PROBLEM DETAILS>
Find the line in the entries below that contains "You are a computer-use agent. Screen". Repeat it exactly, and every line after it through the line that contains "Instruction: Open the Chat icon".
═══ DATASET ═══
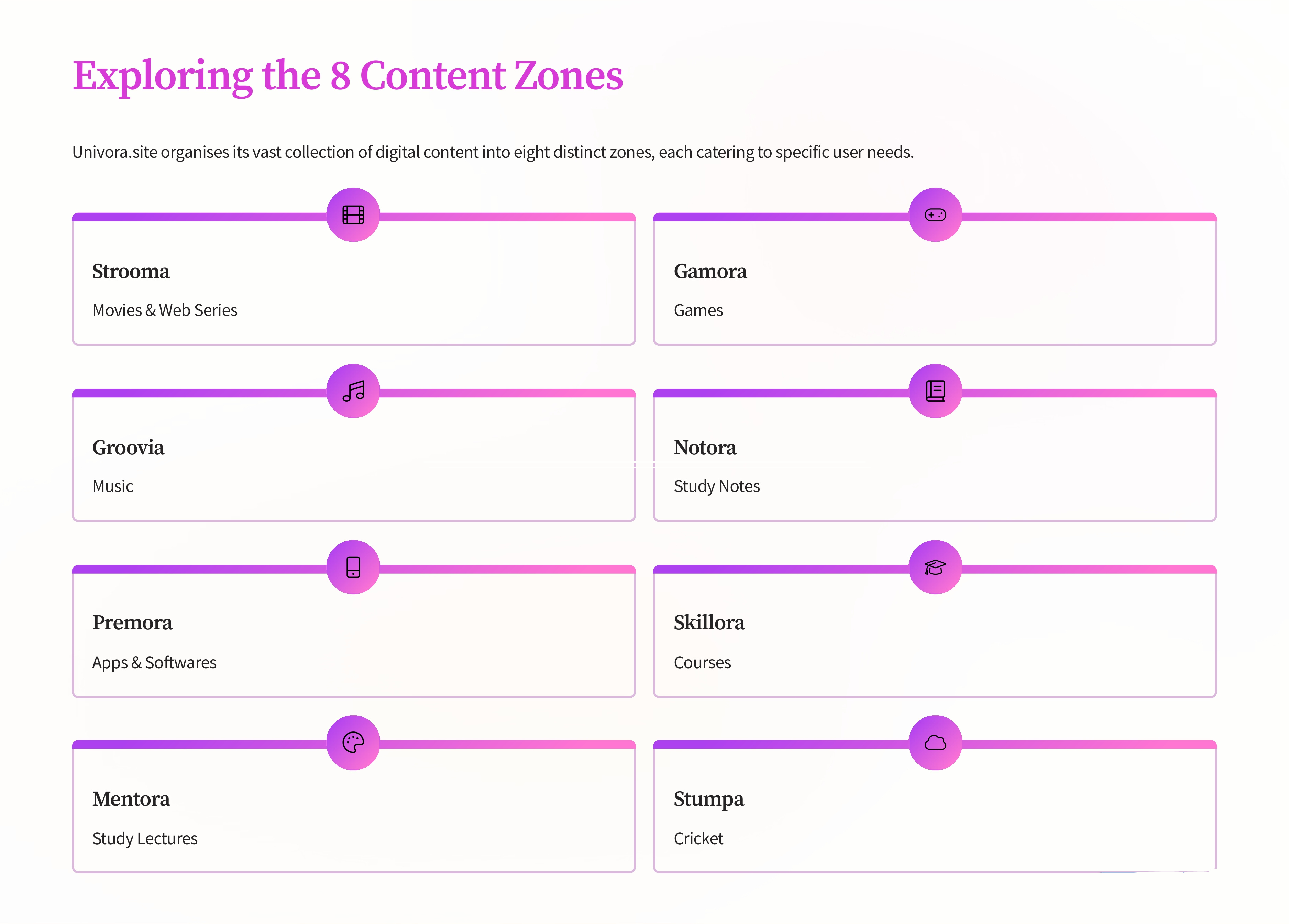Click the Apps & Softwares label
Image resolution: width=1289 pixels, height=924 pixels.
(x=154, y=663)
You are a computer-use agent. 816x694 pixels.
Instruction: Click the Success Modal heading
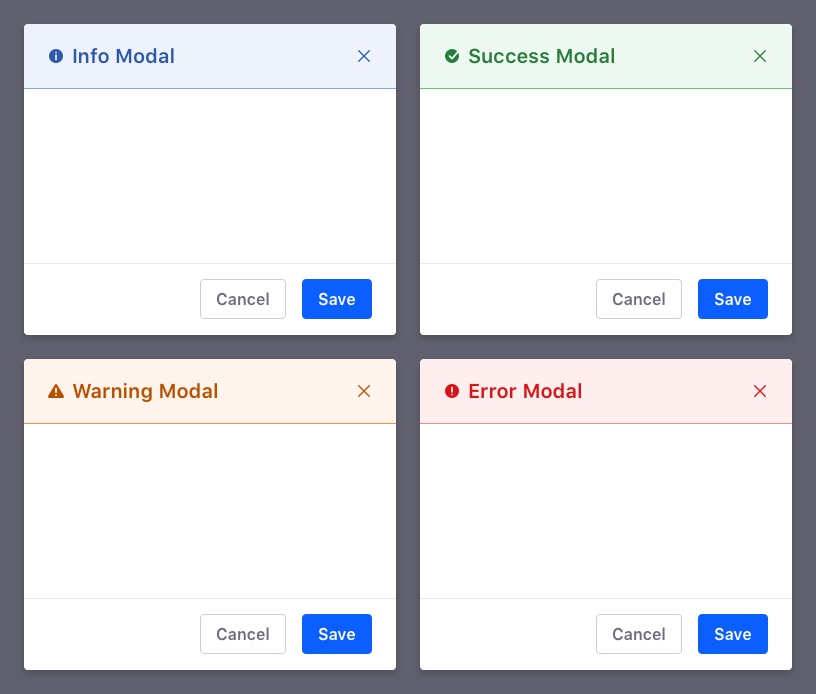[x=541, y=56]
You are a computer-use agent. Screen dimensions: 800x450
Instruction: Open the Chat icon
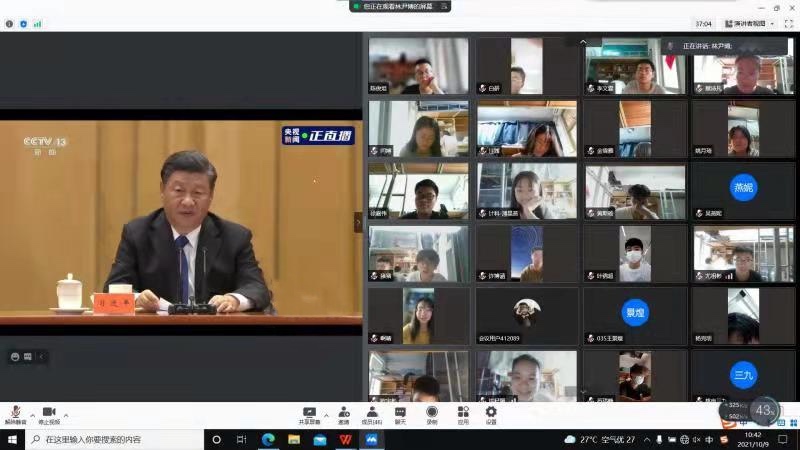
═══
═══ DATASET ═══
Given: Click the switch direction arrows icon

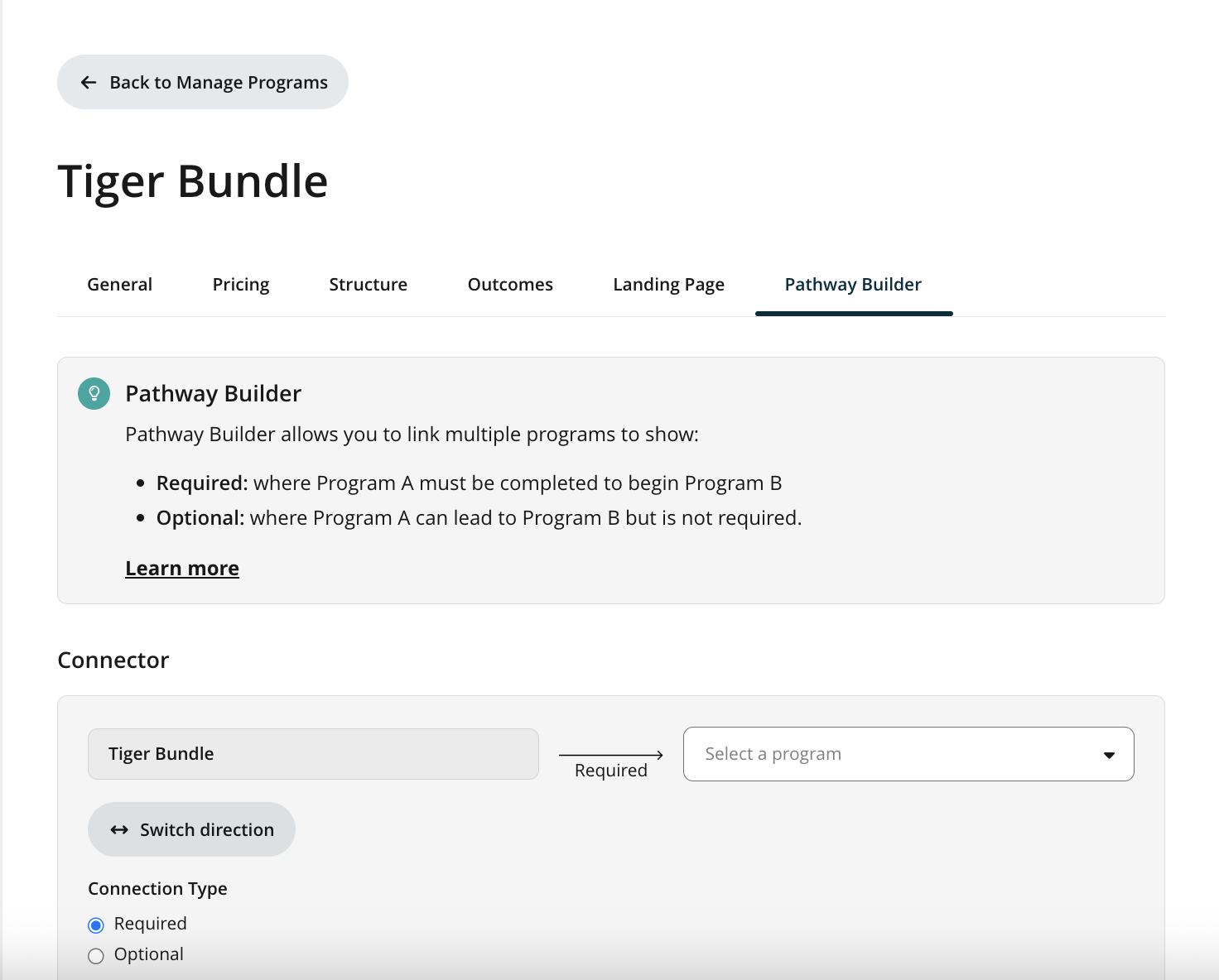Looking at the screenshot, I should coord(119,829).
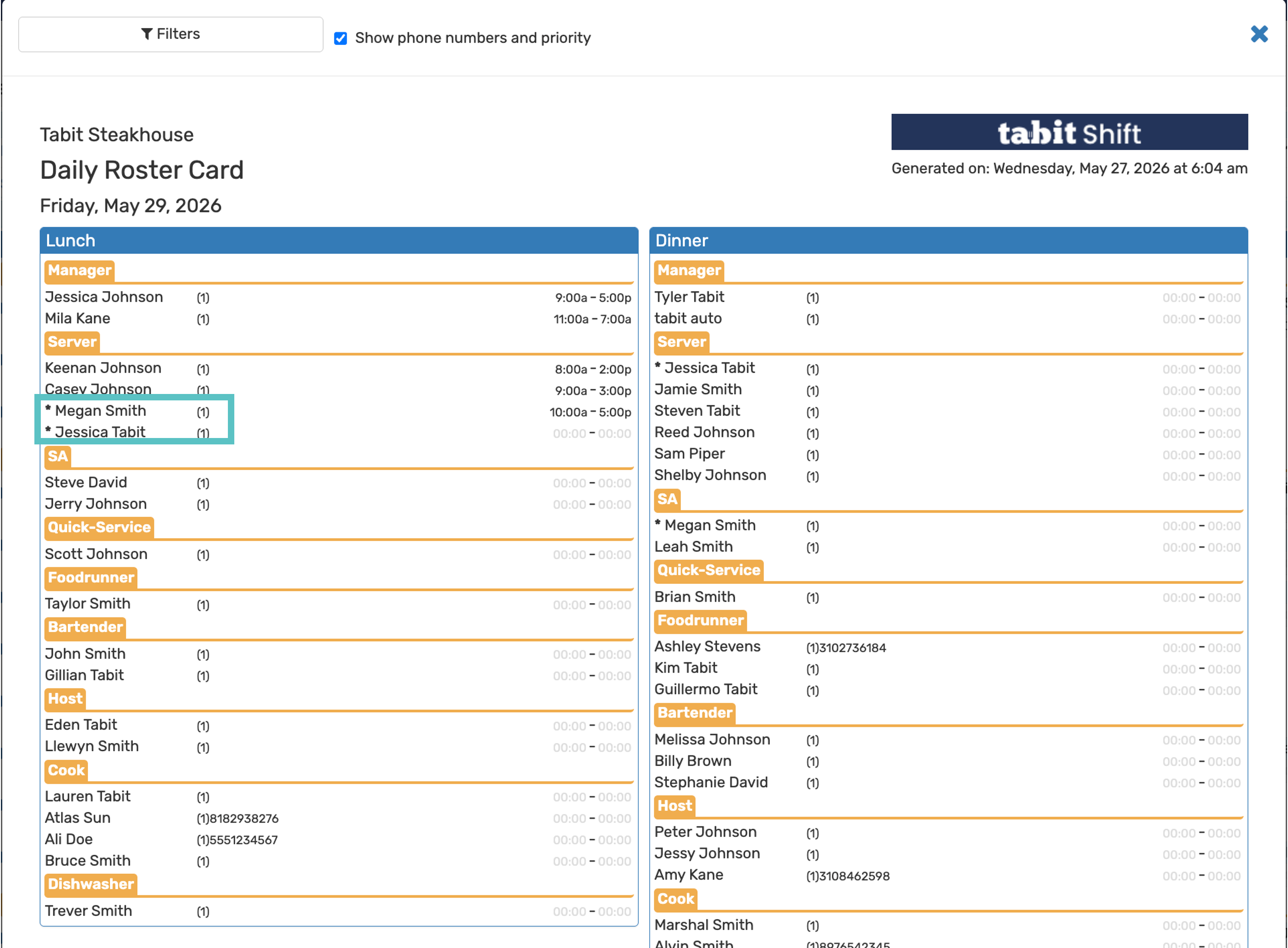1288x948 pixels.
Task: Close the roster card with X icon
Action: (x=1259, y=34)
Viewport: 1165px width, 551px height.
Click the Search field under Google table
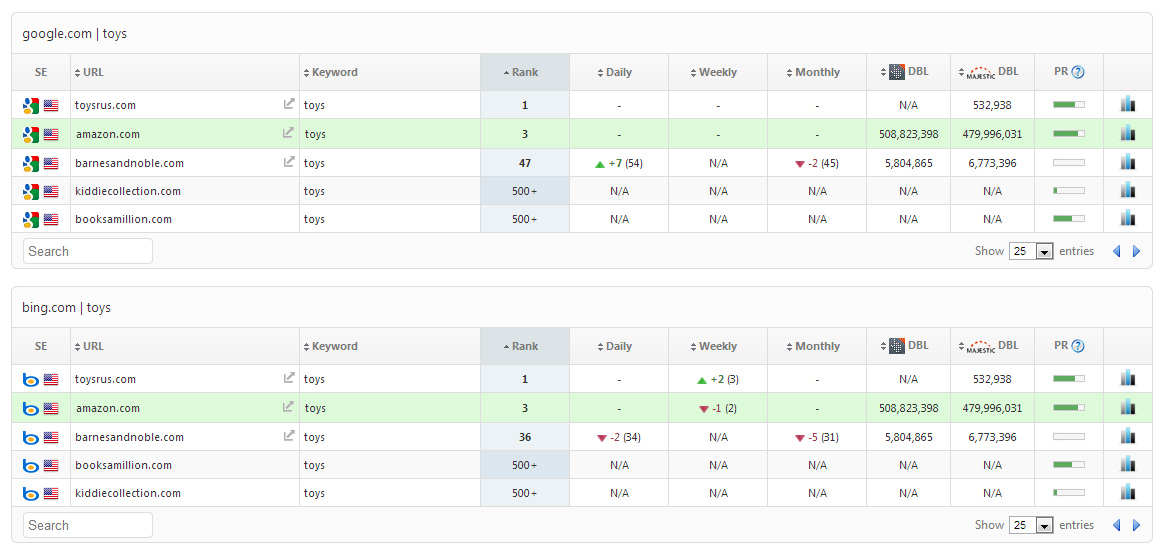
═══
ANSWER BELOW>
You are a computer-use agent. Screen dimensions: 800x450
Instruction: Open the Chat icon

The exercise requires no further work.